3年前の2月12日、私の弟はみんなに見守られて息を引き取った。21歳7ヶ月、犬にしては大往生。私の弟の大事な犬、りいふ。

りいふは2歳違いの弟として保健所からうちにやってきた。柴犬に似た雑種だけど、脚が長くてスタイルがいい。茶色い毛に赤い首輪がよく似合う。べたべたと甘えてはこないけど、ちょっとだけ距離を置いてそばにいてくれる。唯一の兄弟。

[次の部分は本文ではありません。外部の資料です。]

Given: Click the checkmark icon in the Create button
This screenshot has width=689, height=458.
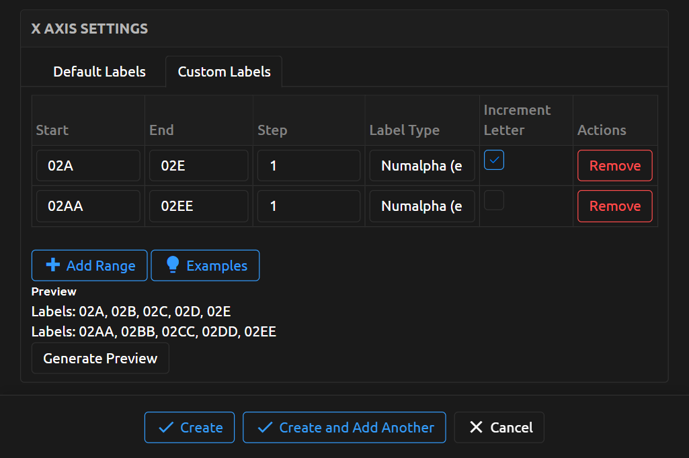Looking at the screenshot, I should click(x=166, y=427).
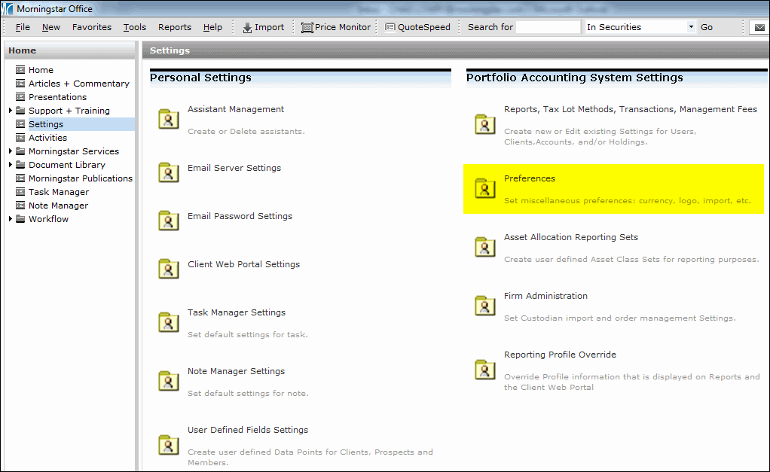Launch QuoteSpeed from the toolbar
Image resolution: width=770 pixels, height=472 pixels.
tap(417, 27)
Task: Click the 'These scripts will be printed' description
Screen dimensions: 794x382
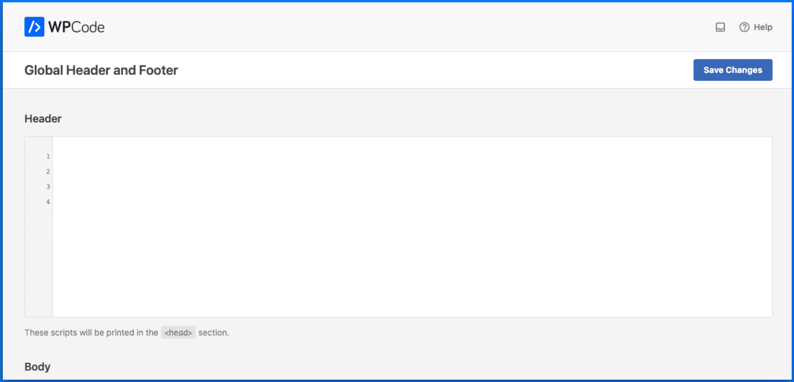Action: click(91, 333)
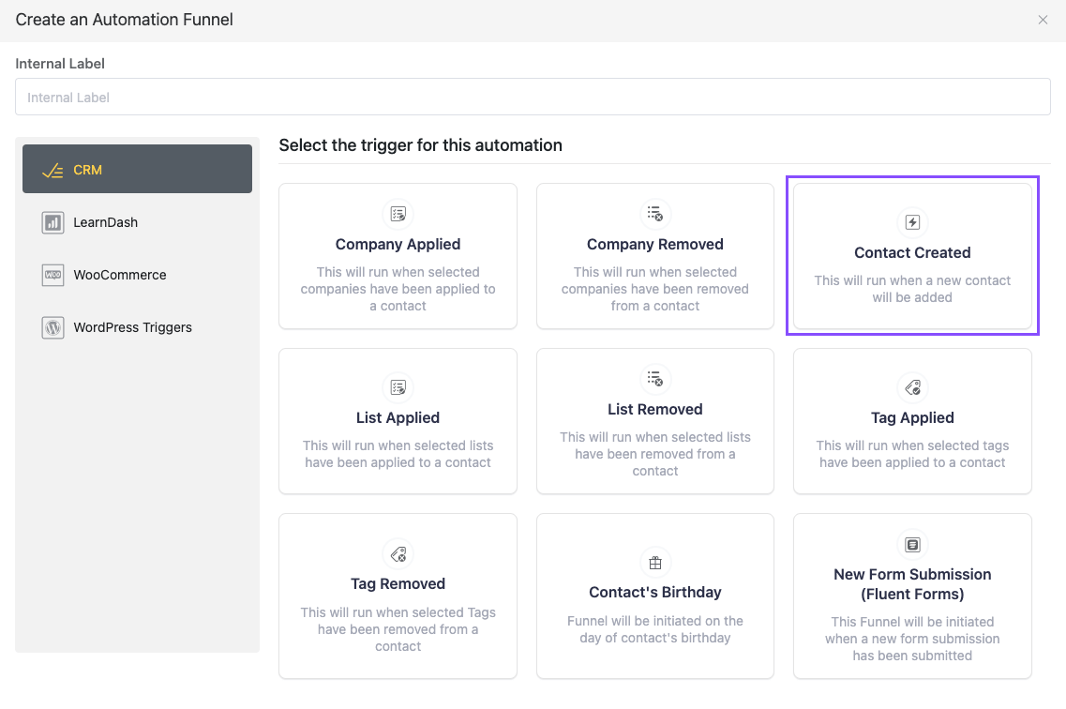Type in the Internal Label field
The height and width of the screenshot is (709, 1066).
pyautogui.click(x=533, y=98)
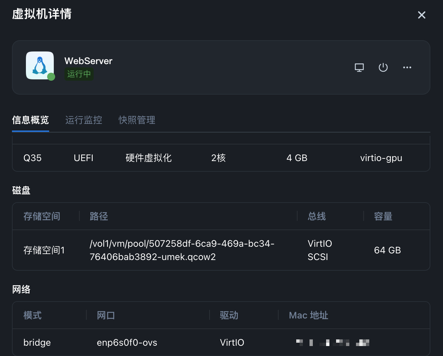Open the 快照管理 tab
The height and width of the screenshot is (356, 443).
pos(137,120)
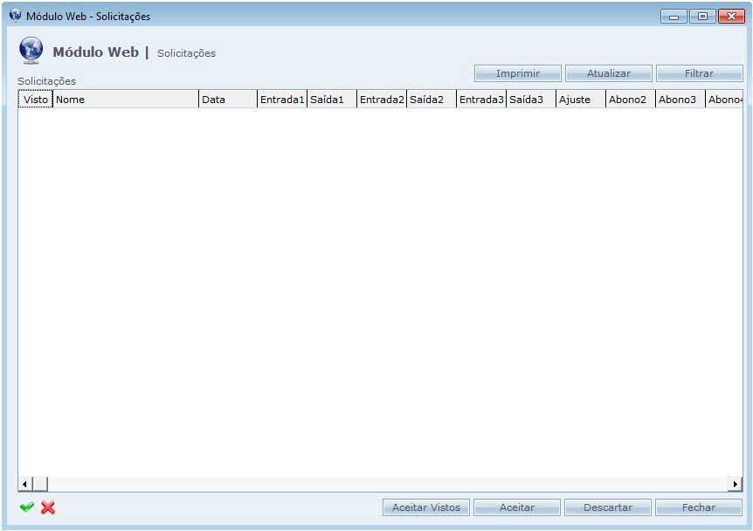Click the green checkmark icon
This screenshot has height=531, width=753.
coord(27,507)
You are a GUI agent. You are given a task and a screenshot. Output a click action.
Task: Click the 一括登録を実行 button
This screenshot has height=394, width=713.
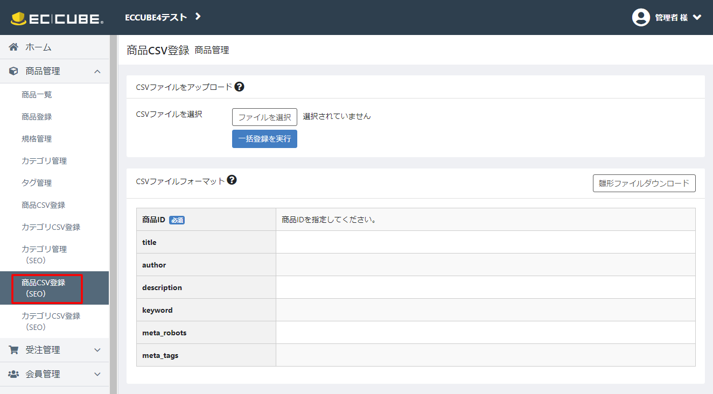[x=264, y=139]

私の小さい頃の記憶では、いつも一緒だった。入学式も卒業式も成人式も一緒に迎えた。りいふがいない生活なんてしたことなかった。
20年一緒にいたせいか、友達にりいふと良く似てると言われた。

生きることと死ぬこと、今ここに存在することと、ここからいなくなってしまうこと、そんな唄を歌うBUMP OF CHICKENをりいふが好きになったのも、何か意味があるのかな。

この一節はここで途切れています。